В следующее воскресенье в Арамоне должен был состояться военный парад.
Здешние национальные гвардейцы, превзойдя всю военную премудрость — или сочтя, что они ее превзошли, — попросили своего командира учинить им публичный смотр.
Жители нескольких соседних деревень, которым лавры арамонцев не давали покоя и которые поэтому также принялись обучаться маршировке и стрельбе, были приглашены в Арамон, дабы вступить в соревнование со своими предшественниками на ратном поприще.
Посланцы каждой из этих деревень провели переговоры со штабом Питу; командовал соседским войском отставной сержант.
Возможность увидеть столь прекрасное зрелище привлекла множество расфранченных деревенских жителей, и с самого утра арамонское Марсово поле заполнилось девушками и детьми; немного позднее к ним присоединились охваченные не меньшим любопытством отцы и матери героев.
Начался праздник с легкого завтрака на траве: было съедено изрядное количество фруктов и галет и выпито немало родниковой воды.
Затем в четырех концах Арамона, на тропинках, связующих это селение с Ларньи, Везом, Тайфонтеном и Вивье, появились четыре барабанщика.
Поистине, Арамон сделался центром земли: у него обнаружились четыре стороны света.

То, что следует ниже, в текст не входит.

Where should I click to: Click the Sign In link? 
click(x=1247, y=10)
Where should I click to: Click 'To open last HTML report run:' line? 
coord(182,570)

Пятый барабанщик бодро шествовал впереди тридцати трех национальных гвардейцев Арамона.
Среди зрителей попадались и местные богачи — аристократы и буржуа, явившиеся в надежде посмеяться.
Собралось на торжество и многие окрестные фермеры.
В их число входили и мамаша Бийо с дочерью; они прибыли бок о бок верхом в тот самый момент, когда национальная гвардия Арамона покидала деревню, предводительствуемая трубачом, барабанщиком и своим командиром Питу, ехавшим на могучем белом коне: его одолжил ему лейтенант Манике, дабы довершить сходство арамонского смотра с парижским, а Питу — с маркизом де Лафайетом.
Питу, сияя от гордости и размахивая шпагой, скакал верхом на этом ширококостном коне с золотистой гривой; вид его не отличался аристократизмом и изяществом, но зато воплощал восхитительную мощь и отвагу.
Зрители приветствовали Питу и его солдат, пробудивших от спячки всю округу, радостными возгласами.
Все арамонские национальные гвардейцы были в одинаковых шляпах, украшенных национальными кокардами; с начищенными до блеска ружьями они маршировали двумя колоннами, производя весьма внушительное впечатление.
Так что, пока арамонская гвардия добиралась до поля, выбранного для смотра, она успела завоевать всеобщие симпатии.
Краем глаза Питу увидел Катрин.
Он покраснел; она побледнела.
С этой минуты все происходящее исполнилось для него исключительного смысла.
Вначале его солдаты продемонстрировали зрителям основы обращения с оружием, при том все приказы командира исполнялись с такой точностью, что зрители разражались восторженными криками "браво".
Не то гвардейцы других деревень: они действовали вяло и неслаженно. Одни были скверно вооружены и скверно обучены; этим довольно было бросить взгляд на соперников, чтобы утратить веру в себя; другие с преувеличенной старательностью повторяли движения, которым выучились не далее как вчера, и раздувались от гордости.